==== Provided records
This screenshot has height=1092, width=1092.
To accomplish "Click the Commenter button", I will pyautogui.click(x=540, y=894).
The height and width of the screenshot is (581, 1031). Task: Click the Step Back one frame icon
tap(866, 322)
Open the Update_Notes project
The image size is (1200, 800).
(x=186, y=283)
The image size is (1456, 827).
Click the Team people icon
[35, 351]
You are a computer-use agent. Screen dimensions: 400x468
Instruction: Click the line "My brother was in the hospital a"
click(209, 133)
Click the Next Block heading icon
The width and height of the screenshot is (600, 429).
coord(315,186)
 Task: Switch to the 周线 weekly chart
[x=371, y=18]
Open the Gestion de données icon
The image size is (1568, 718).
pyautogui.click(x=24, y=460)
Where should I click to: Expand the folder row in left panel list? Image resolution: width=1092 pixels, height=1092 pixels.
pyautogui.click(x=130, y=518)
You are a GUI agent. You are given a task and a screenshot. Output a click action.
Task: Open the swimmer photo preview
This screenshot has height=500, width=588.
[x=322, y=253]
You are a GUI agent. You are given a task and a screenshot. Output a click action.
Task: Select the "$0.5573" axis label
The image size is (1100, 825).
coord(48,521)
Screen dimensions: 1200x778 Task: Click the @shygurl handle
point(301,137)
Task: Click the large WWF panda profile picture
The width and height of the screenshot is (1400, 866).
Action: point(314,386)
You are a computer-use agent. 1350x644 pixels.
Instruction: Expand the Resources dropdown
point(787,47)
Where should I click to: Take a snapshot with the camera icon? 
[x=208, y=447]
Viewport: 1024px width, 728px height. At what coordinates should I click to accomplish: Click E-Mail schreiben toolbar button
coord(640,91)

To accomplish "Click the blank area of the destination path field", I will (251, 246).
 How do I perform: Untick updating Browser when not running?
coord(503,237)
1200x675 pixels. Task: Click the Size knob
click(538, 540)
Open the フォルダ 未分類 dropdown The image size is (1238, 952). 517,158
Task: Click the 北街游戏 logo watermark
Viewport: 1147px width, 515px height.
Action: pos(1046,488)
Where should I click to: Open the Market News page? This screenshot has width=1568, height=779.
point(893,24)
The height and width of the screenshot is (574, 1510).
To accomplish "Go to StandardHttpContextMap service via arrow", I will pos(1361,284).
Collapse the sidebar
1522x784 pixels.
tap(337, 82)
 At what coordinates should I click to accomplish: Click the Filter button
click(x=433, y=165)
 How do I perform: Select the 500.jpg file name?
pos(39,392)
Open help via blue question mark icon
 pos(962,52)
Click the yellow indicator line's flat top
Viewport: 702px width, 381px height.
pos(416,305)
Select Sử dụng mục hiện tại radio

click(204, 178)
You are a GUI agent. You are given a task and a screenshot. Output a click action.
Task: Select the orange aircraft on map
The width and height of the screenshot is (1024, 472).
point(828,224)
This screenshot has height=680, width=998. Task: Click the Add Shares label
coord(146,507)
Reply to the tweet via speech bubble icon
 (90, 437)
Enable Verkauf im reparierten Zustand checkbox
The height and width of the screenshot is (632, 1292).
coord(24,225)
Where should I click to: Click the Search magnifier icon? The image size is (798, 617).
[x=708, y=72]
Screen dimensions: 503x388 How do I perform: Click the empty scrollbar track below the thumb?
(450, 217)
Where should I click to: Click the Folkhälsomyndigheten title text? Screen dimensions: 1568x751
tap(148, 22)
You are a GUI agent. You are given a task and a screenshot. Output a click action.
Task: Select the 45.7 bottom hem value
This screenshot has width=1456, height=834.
========
Objective:
Transcribe the lines of the listing above verbatim, from the line containing "How do I perform: Untick" through the line containing "point(828,224)", both ends included.

Solved exercise:
 How do I perform: Untick updating Browser when not running?
coord(503,237)
1200x675 pixels. Task: Click the Size knob
click(538, 540)
Open the フォルダ 未分類 dropdown The image size is (1238, 952). 517,158
Task: Click the 北街游戏 logo watermark
Viewport: 1147px width, 515px height.
Action: pos(1046,488)
Where should I click to: Open the Market News page? This screenshot has width=1568, height=779.
point(893,24)
The height and width of the screenshot is (574, 1510).
To accomplish "Go to StandardHttpContextMap service via arrow", I will pos(1361,284).
Collapse the sidebar
1522x784 pixels.
tap(337, 82)
 At what coordinates should I click to accomplish: Click the Filter button
click(x=433, y=165)
 How do I perform: Select the 500.jpg file name?
pos(39,392)
Open help via blue question mark icon
 pos(962,52)
Click the yellow indicator line's flat top
Viewport: 702px width, 381px height.
pos(416,305)
Select Sử dụng mục hiện tại radio

click(204, 178)
You are a GUI agent. You are given a task and a screenshot. Output a click action.
Task: Select the orange aircraft on map
The width and height of the screenshot is (1024, 472).
point(828,224)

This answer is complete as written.